Consistently, international relations literature will refer to the "incompetence" of the West's response to crisis situations around the world. Gerard Prunier, in an overwhelmingly masterful study of the 1990s Congolese war, refers to the UN's "toothlessness" and the international community's "stilted humanitarian style" which he attributes to outdated cognitive frameworks, a lack of interest, and a low pain threshold on the part of Western states. He goes so far as to describe the West's typical plight as being "caught between a Shakespearean tragedy and a hiccuping computer."
By contrast, Prunier describes the African elites themselves, who are the actual physical catalysts in the conflict, as being perfectly competent. Little engines of rational theories of gain maximization, they use the ignorance of the West as part of their "basic tactical kit."
Now, Prunier is also quick to denounce the actions of many of these elites as monstrous, hideous blights on humanity. There is no nostalgic paternalistic panache for the innocence of all Africans present in the work. What is worthy of note, however, is the inference behind this highly rational choice scholar's work: while it is not incompetent for African leaders and states to act self-interestedly and with little to no regard for human life within their own borders, something in this equation changes when we turn to the West.

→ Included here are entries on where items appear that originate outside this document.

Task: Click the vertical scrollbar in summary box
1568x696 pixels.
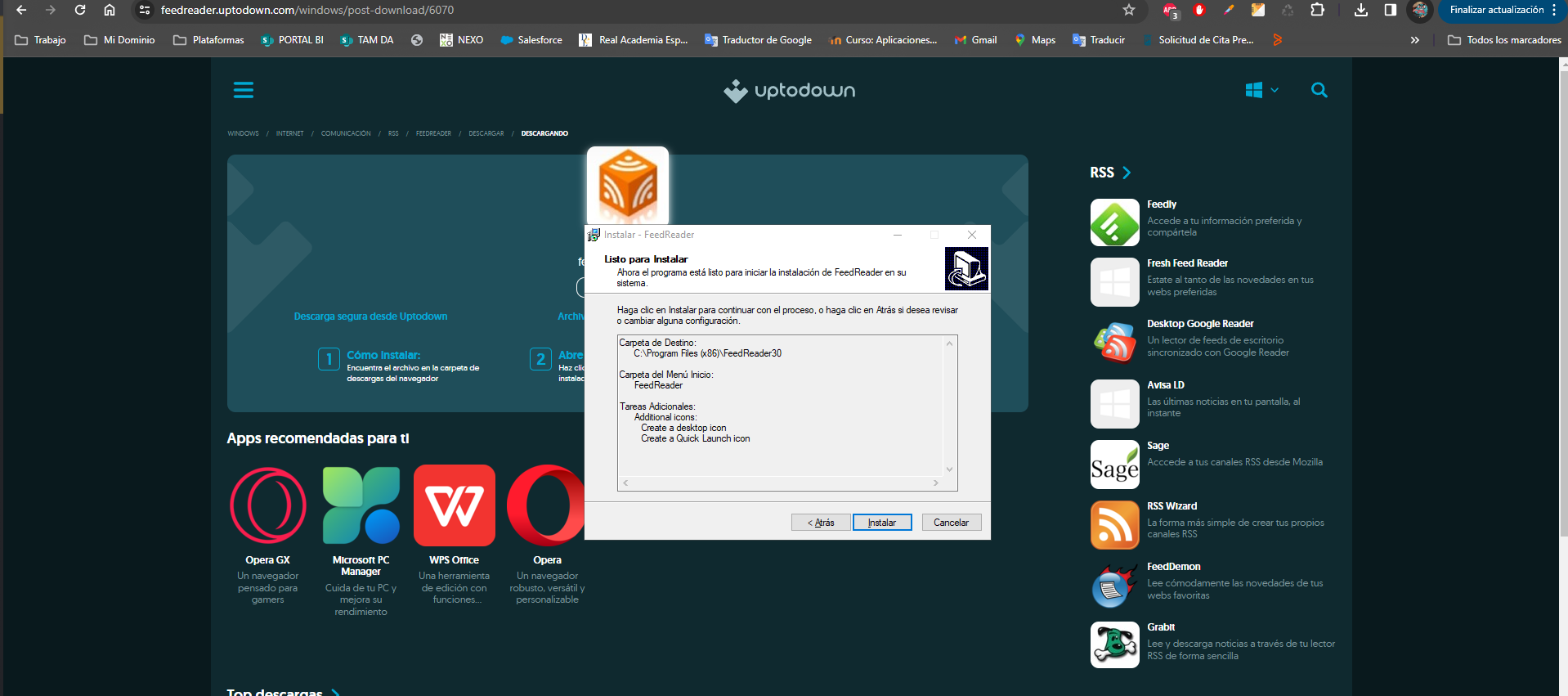Action: coord(949,406)
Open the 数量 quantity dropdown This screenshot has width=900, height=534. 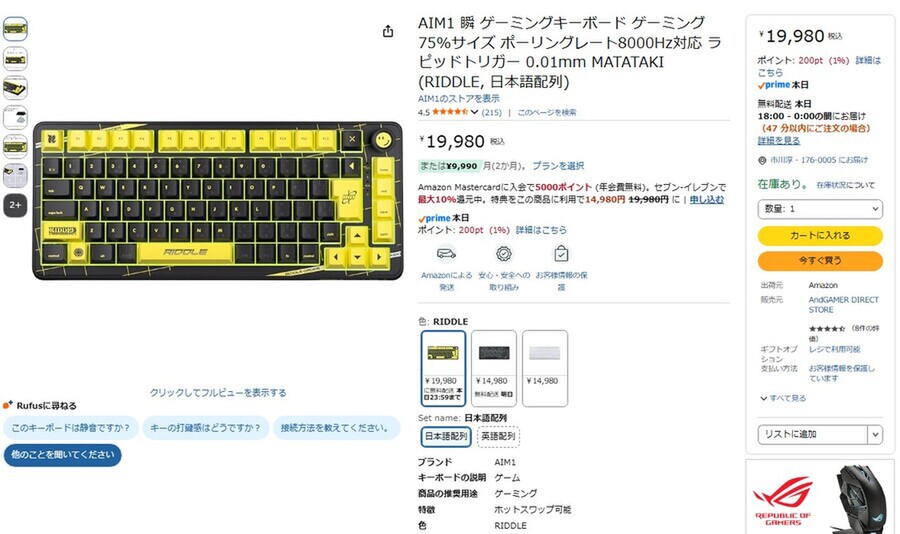click(x=820, y=209)
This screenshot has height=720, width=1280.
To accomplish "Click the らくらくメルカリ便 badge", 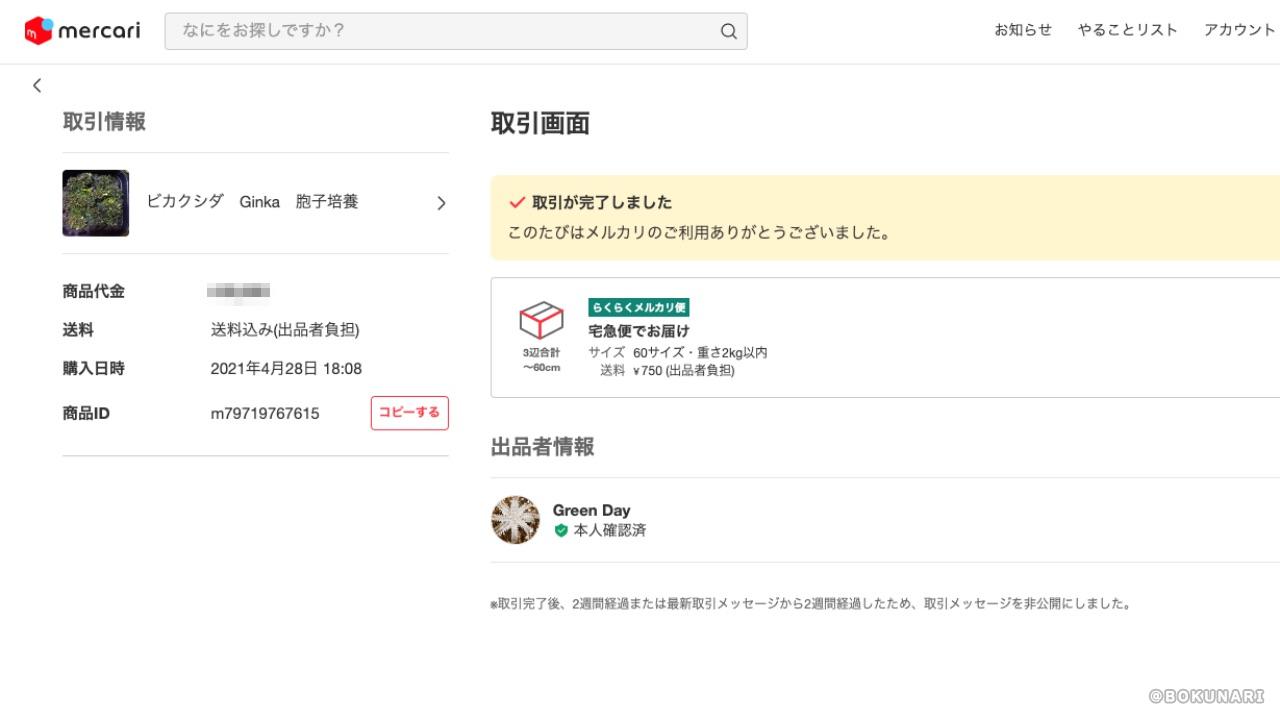I will [x=639, y=307].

As democratic states and defenders of self-evident truth, somehow the rational choice model only partially applies to the West. There is an assumtion that the West ought to be above the kind of self-interest that is expected elsewhere, and when it fails to fulfill that role, even the most rational amongst us assume that this isn't just the way all states naturally operate, but that actual incompetence has crept in to separate us from what ought to be our natural goal. For example, Al-Bashir's recent hoop-la in Sudan is despicable but expected, while a misdemeanor on the part of a UN Secretary General is despicable and unexpected.
Odd, isn't it, that we have a framework through which we can account for why people act the way they do, but which can't tell us why we always want, even expect, them to act better? And especially why, in a world where we are told that humanity is set apart by its rational powers, at the end of the day we find gross calculations of our own self-interest so dehumanizing?